___ Aktarılan Metin

Dava konusu uyuşmazlık; tacir olan taraflar arasındaki Alt Kira Sözleşmesinden kaynaklanan tazminat alacağına ilişkindir.
01.10.2011 tarihinde yürürlüğe giren 6100 Sayılı HMK’nun 4/1-a maddesine göre “Kiralanan taşınmazların, 09.06.1932 tarihli ve 2004 sayılı İcra ve İflas Kanununa göre ilamsız icra yoluyla tahliyesine ilişkin hükümler ayrık olmak üzere, kira ilişkisinden doğan alacak davaları da dâhil olmak üzere tüm uyuşmazlıkları konu alan davalar ile bu davalara karşı açılan davalarda” Sulh Hukuk Mahkemesi görevlidir. Mahkemelerin görevi kamu düzenine ilişkin kurallardan olup, yargılamanın her aşamasında istek üzerine ya da re’sen gözetilmesi gerekir.
Davacı ile davalı arasında kira sözleşmesi mevcut olup, bu sözleşme uyarınca; davacı kiracı, davalı ——— ise kiralayan durumundadır. Davacı söz konusu sözleşmeye dayanarak dava açmış olup, davacı ile davalı arasındaki uyuşmazlık, kira ilişkisinden doğduğuna göre; davaya bakma görevi sulh hukuk mahkemesindedir.Bu haliyle söz konusu uyuşmazlığın görevli sulh hukuk mahkemesinde görülerek sonuçlandırılması gerekmektedir.

______

Yapılacak İşler
(A) Görevli mahkemeye ilişkin metne göre 6100 Sayılı HMK hangi tarihte yürürlüğe girmiştir?
(B) Görevli mahkemeye ilişkin metnin "Davacı ile davalı arasında kira" ile başlayıp "görülerek sonuçlandırılması gerekmektedir." ifadesine kadar süren kısmını, "kira sözleşmesi" ifadesini "alt kira sözleşmesi" ile değiştirerek yeniden yazınız.
(C) Görevli mahkemeye ilişkin metni kaldığı yerden devam ettiriniz.

___ Verilen Satırlar

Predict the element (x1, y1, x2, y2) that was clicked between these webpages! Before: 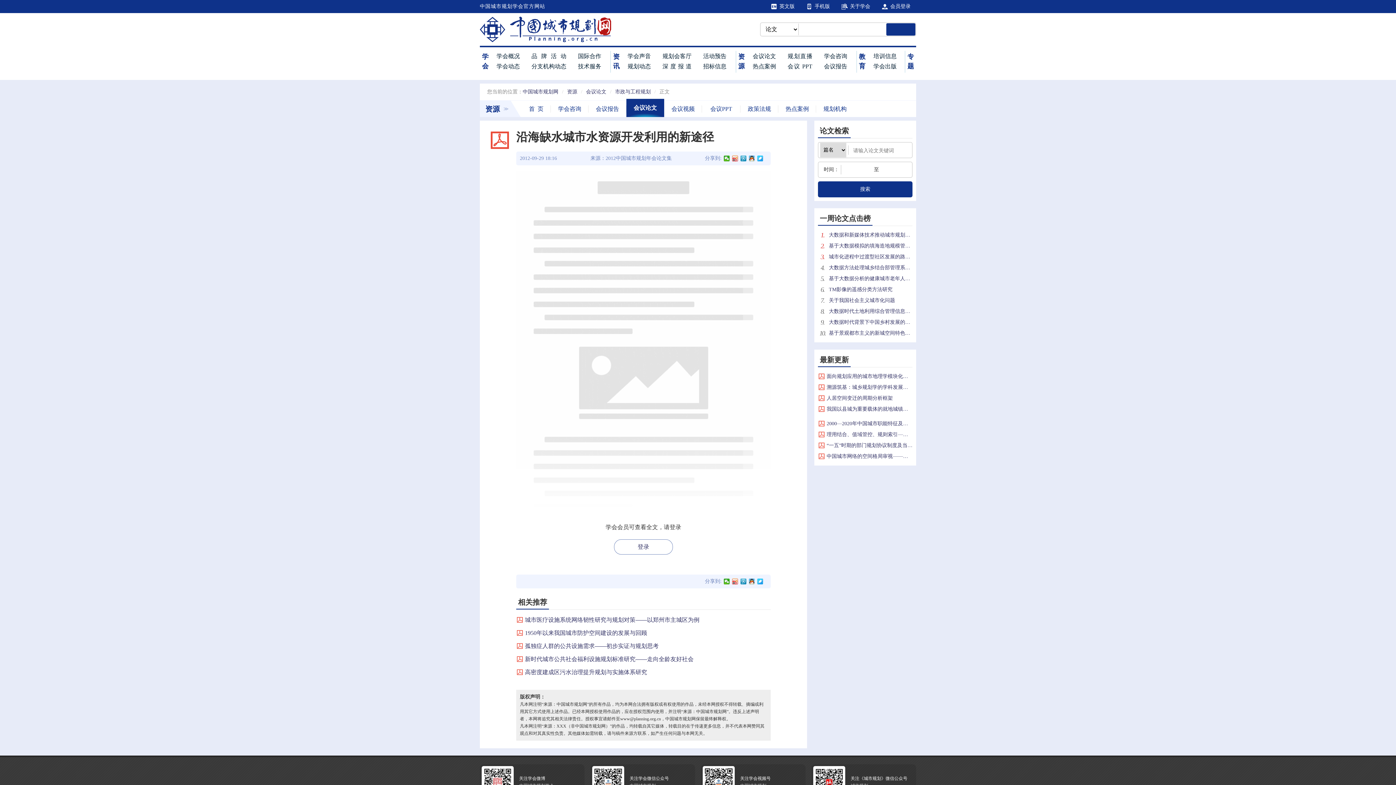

______
___ Verilen Satırlar

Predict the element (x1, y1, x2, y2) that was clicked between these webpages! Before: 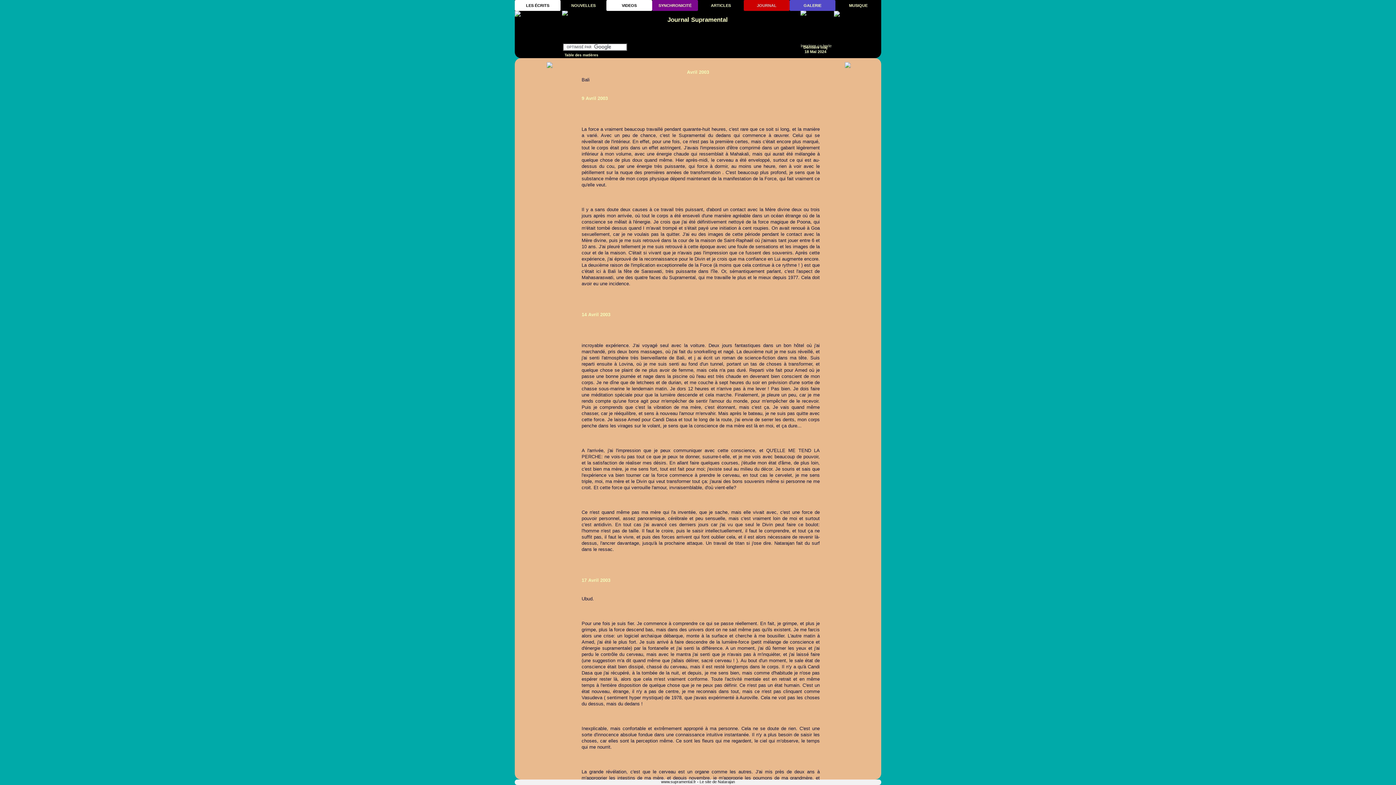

______

Yanıtlar
(A) 01.10.2011 tarihinde.

(B)
Davacı ile davalı arasında alt kira sözleşmesi mevcut olup, bu sözleşme uyarınca; davacı kiracı, davalı ——— ise kiralayan durumundadır. Davacı söz konusu sözleşmeye dayanarak dava açmış olup, davacı ile davalı arasındaki uyuşmazlık, kira ilişkisinden doğduğuna göre; davaya bakma görevi sulh hukuk mahkemesindedir.Bu haliyle söz konusu uyuşmazlığın görevli sulh hukuk mahkemesinde görülerek sonuçlandırılması gerekmektedir.

(C)
Görev kamu düzenine ilişkin olup, mahkemece re’sen dikkate alınır. Görev hususu dava şartı olduğundan, Yargıtay Hukuk Genel Kurulu’nun ——Karar sayılı ilamı doğrultusunda doya üzerinden yapılan inceleme neticesinde 6100 sayılı HMK’nın 114/1-c ve 115/2 maddesine göre mahkememizin görevsizliğine ve davanın dava şartı yokluğu nedeniyle usulden reddine dair tensiben aşağıdaki şekilde karar verilmiştir.
HÜKÜM: Gerekçesi yukarıda açıklandığı üzere;
1-) DAVANIN GÖREVSİZLİK NEDENİYLE USULDEN REDDİNE,
2-) Kararın kesinleşmesinden itibaren 2 hafta içinde talep edilmesi halinde dosyanın görevli ve yetkili İSTANBUL ANADOLU NÖBETÇİ SULH HUKUK MAHKEMESİNE GÖNDERİLMESİNE,
3-) 6100 sayılı HMK md. 331/2 uyarınca harç ve yargılama giderlerinin görevli mahkemede hüküm altına alınmasına ancak Mahkememiz görevsizlik kararı sonrasında görevli ve yetkili mahkemede yargılamaya devam edilmemesi ve bu durum belirtilerek Mahkememizden talepte bulunulması durumunda harç ve yargılama giderleri konusunda Mahkememizce karar verilmesine,
Dair; tarafların yokluğunda gerekçeli kararın taraflara tebliğinden itibaren iki hafta içinde İstanbul Bölge Adliye Mahkemesinde istinaf yasa yolu açık olmak üzere oy birliği ile tensiben karar verildi.